Sweden needs to increase its electricity production significantly by 2050 to secure the electrification of society and industry. However, in addition to increasing production, improved efficiency, better decision-making and a willingness to consider the whole rather than the parts can also play key roles.
If Sweden is to achieve its climate goals, the process industry needs to transition from fossil fuels and raw materials to electricity. A great deal of electricity. Add to this the electrification of vehicles, and any number of other energy-intensive operations such as server farms, and the increase in electricity consumption over the next thirty years will be marked. An annual increase of about 6–8 terawatt hours, the equivalent of 300,000 electrically heated house, will be required each year. But where is all this electricity to come from?
– “There’s no answer to that question, no either/or,” says Caroline Haglund Stignor, Head of Robust and Flexible Energy System at RISE.
– “It’s a matter of different perspectives: what we can do in the short term, and what we can do in the longer term with the aid of new technology.”
In the short term: onshore wind and solar power
In the here and now, the next decade, onshore wind and solar power is one of the easiest ways to expand electricity production, both rapidly and at relatively low cost. Moreover, solar power can be built close to consumers, on city rooftops.
– “Onshore wind power will play a key role over the next decade. In the longer term, say 10–20 years, offshore wind power is most likely the best bet, but it takes longer to get in place,” says Caroline Haglund Stignor.
Interplay between different types of power
Solar power and wind power have the advantage of complementing each other in that the sun often shines when the wind is calm and vice versa. But we also need other energy sources.
– “Historically, we’ve considered energy to be freely available, something that is just there, one energy source at a time,” says Stefan Ivarsson, Unit Manager Renewable Energy at RISE.
– “But that isn’t enough. We need to replace that approach with one in which we consider both energy and power, a system approach encompassing the entire energy sector, for better interplay between the different types of power. We can’t just say solar or nuclear or wind, because then we lose the interaction. Different types of power have different advantages, and we need to create a system in which all the parts work together as a whole.”
One example is a study showing that hydropower has great potential to act as a power regulator for solar and wind power, but such a scenario requires hydropower plant modifications that are yet to be made.
– “Other interesting possibilities include energy storage in the form of hydrogen gas in caverns, or heat storage in the bedrock. The important thing is that we consider how the entire energy system can interact,” says Stefan Ivarsson.
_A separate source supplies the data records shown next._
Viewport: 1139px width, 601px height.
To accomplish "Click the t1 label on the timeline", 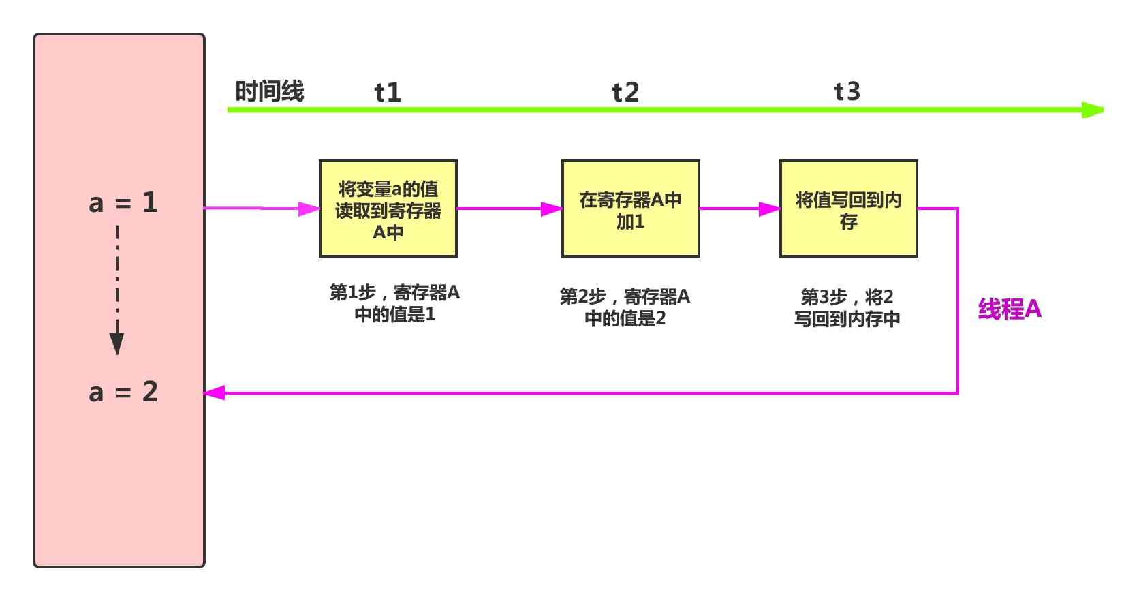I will tap(388, 92).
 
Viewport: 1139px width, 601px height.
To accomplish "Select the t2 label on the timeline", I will tap(625, 92).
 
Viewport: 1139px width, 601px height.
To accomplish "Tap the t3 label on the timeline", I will tap(847, 91).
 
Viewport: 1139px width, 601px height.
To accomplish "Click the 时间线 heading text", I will tap(270, 91).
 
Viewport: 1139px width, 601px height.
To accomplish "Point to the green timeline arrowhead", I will tap(1093, 110).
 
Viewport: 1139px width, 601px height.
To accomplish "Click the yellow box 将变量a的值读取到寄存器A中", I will tap(388, 209).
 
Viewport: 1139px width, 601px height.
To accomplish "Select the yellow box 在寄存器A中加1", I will tap(630, 209).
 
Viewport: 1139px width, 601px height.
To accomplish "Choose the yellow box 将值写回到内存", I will tap(848, 209).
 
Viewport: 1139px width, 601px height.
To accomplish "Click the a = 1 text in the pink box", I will tap(123, 202).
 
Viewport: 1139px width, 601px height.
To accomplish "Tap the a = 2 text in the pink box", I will tap(123, 392).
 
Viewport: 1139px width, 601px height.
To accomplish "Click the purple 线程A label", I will tap(1010, 309).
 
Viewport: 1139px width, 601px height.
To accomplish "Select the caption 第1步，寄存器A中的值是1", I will tap(394, 303).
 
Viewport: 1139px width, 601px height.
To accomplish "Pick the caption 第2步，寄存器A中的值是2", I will tap(625, 307).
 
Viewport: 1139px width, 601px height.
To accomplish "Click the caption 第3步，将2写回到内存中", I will tap(847, 307).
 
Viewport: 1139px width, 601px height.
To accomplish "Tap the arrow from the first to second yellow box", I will tap(509, 209).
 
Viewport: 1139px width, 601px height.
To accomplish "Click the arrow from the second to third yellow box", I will tap(739, 209).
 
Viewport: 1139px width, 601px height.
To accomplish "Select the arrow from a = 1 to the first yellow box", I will tap(262, 209).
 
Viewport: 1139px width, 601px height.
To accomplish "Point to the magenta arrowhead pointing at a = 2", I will tap(215, 392).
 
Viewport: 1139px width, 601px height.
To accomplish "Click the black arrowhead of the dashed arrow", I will tap(117, 343).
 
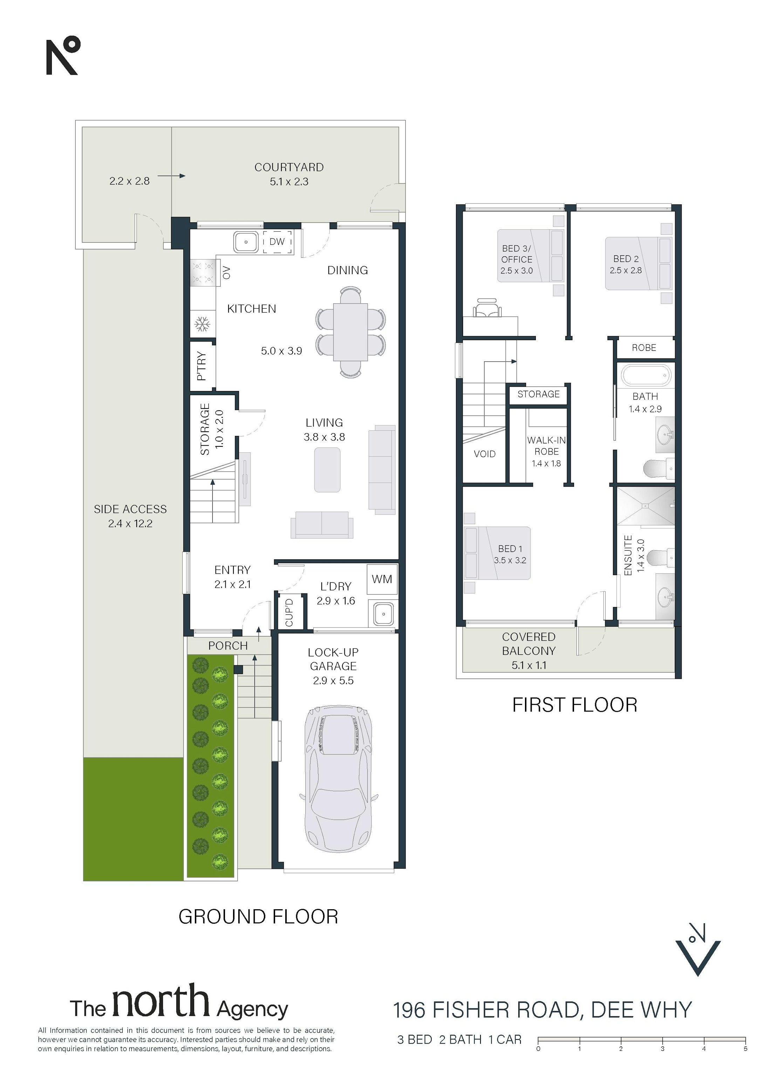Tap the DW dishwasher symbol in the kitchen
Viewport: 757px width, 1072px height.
coord(277,242)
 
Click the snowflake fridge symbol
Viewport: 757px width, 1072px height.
coord(203,324)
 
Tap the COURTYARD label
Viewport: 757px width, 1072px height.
coord(289,167)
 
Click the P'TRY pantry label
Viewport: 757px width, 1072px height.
coord(202,366)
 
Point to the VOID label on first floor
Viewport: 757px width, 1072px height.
coord(484,454)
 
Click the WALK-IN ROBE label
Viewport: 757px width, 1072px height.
coord(546,446)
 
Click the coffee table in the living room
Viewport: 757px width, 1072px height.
coord(327,470)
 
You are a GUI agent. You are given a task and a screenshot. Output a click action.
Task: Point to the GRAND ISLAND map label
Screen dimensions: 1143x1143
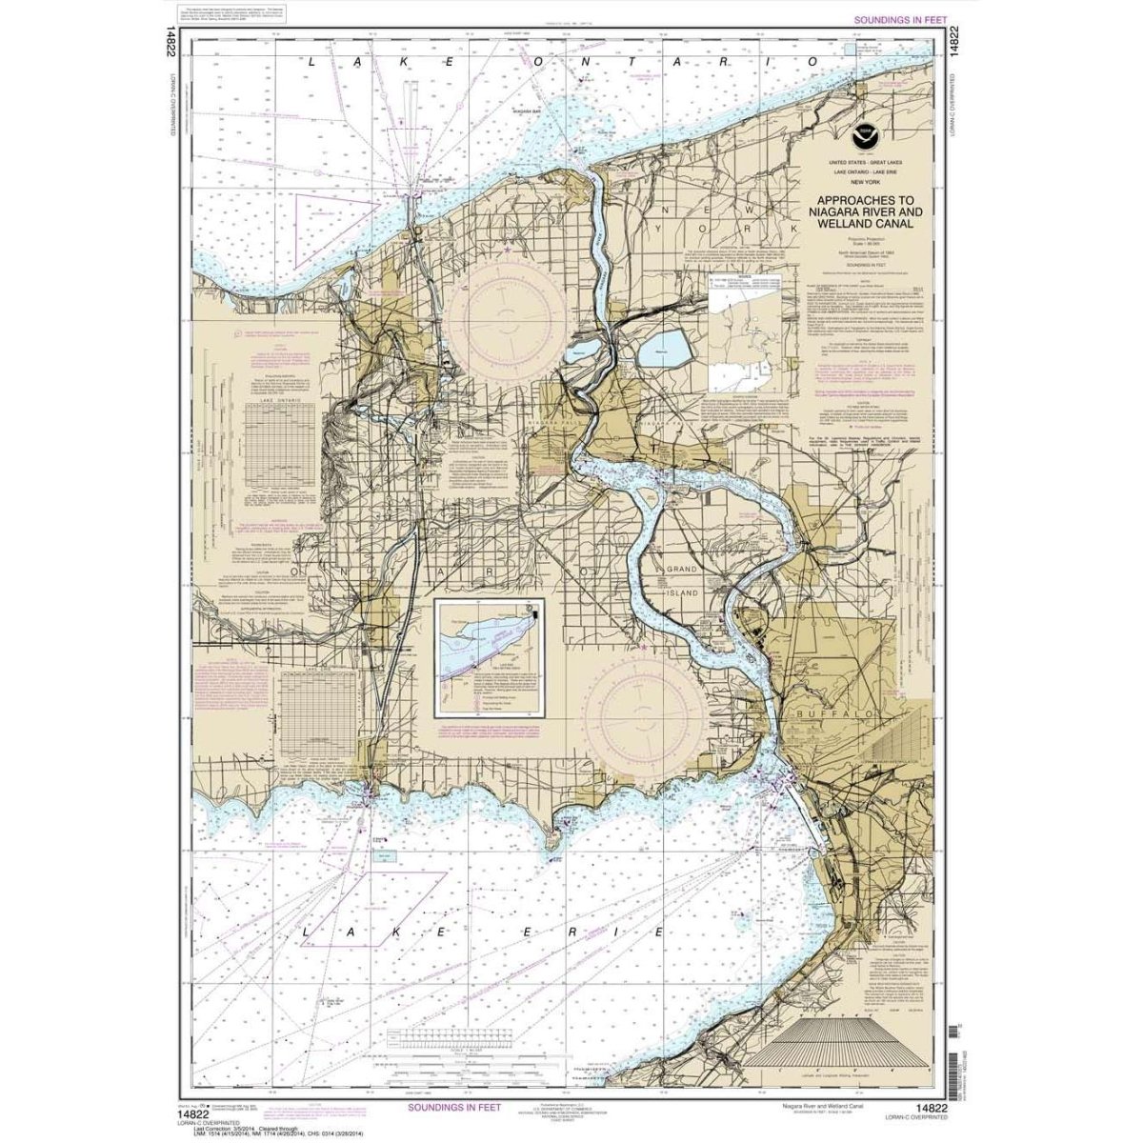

We can also benefit a great deal from optimisation
New construction not the only solution
However, neither new construction in the shape of new energy sources nor upgrades to existing plants alone can solve this.
– “We can also benefit a great deal from optimisation, which mustn’t be forgotten in the debate,” says Malin Unger, a project manager at RISE.
– “It won’t be enough alone, but there are great socioeconomic benefits to be gained from not moving too fast but first assessing where we can rethink things and what we can optimise.”
Moreover, she encourages reflection for other reasons too.
– “While we need to expand production, if we expand too fast, we risk compromising quality as well as neglecting the necessary system and life cycle approach. Neither the public nor the private sector will have time. RISE can be an important partner here, in part because of our breadth and expertise, and in part by means of impartial quality control. We can act as a partner that gathers stakeholders and helps them to find common ground for moving forward.”